De Tocqueville on 'Soft' Despotism

In a New Criterion article discussion of a book by Professor Paul Rahe, Mark Steyn quotes de Tocqueville on 'soft' despotism:
Over these is elevated an immense, tutelary power, which takes sole charge of assuring their enjoyment and of watching over their fate. It is absolute, attentive to detail, regular, provident, and gentle. It would resemble the paternal power if, like that power, it had as its object to prepare men for manhood, but it seeks, to the contrary, to keep them irrevocably fixed in childhood … it provides for their security, foresees and supplies their needs, guides them in their principal affairs…

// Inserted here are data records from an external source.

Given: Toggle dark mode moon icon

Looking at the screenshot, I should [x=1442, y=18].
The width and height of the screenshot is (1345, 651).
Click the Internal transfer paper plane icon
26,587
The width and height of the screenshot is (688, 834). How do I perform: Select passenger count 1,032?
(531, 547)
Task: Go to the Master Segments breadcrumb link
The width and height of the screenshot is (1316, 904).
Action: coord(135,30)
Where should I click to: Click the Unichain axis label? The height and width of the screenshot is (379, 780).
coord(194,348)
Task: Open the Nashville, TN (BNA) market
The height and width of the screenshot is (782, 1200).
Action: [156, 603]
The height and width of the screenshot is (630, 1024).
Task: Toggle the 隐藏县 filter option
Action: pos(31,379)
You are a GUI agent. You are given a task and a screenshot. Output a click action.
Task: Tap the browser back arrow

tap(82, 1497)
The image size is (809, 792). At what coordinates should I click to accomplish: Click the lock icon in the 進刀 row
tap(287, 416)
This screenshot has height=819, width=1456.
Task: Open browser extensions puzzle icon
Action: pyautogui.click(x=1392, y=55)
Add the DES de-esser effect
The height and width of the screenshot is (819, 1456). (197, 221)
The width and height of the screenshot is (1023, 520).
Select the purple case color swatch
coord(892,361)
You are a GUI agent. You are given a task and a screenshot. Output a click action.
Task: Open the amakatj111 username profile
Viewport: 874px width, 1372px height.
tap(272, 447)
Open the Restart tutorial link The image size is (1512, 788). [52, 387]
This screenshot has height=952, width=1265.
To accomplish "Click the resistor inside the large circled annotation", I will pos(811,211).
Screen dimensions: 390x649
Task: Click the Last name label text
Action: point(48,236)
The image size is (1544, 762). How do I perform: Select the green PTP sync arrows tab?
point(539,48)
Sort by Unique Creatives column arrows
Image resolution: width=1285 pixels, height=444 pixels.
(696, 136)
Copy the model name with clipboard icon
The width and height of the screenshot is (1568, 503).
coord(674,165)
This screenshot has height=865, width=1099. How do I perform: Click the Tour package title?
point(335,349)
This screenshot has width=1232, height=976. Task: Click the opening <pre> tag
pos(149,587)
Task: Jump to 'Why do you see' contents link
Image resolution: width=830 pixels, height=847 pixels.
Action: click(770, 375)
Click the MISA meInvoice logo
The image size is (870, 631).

The sovereign extends its arms about the society as a whole; it covers its surface with a network of petty regulations—complicated, minute, and uniform—through which even the most original minds and the most vigorous souls know not how to make their way… it does not break wills; it softens them, bends them, and directs them; rarely does it force one to act, but it constantly opposes itself to one’s acting on one’s own … it does not tyrannize, it gets in the way: it curtails, it enervates, it extinguishes, it stupefies, and finally reduces each nation to being nothing more than a herd of timid and industrious animals, of which the government is the shepherd.
Sound familiar?

Prof. Rahe goes on to say, "Human dignity is bound up with taking responsibility for conducting one's own affairs.
“We can be what once we were, or we can settle for a gradual, gentle descent into servitude."

What can one add but "Bravo, Dr. Rahe." Well, perhaps one could add this:

'Soft' despotism is perhaps the hardest kind because it's the hardest kind to stop and eradicate. When people are treated with extreme harshness, ala the Soviet Union, rebellion will constantly bubble beneath the surface because it's obvious that one could do no worse. When despotism comes with the smiling face of the gently scolding nanny, it's too easy to delude oneself into thinking that little is to be gained by rebellion.

The fear of loss of small comforts keeps many a man glued to his couch. But even apart from the fact that a lightly smothering slavery invariably evolves into the harsher kind before long, the fact is that the loss of liberty leads immediately to a loss of every other value, the material ones being only the first and least important to go.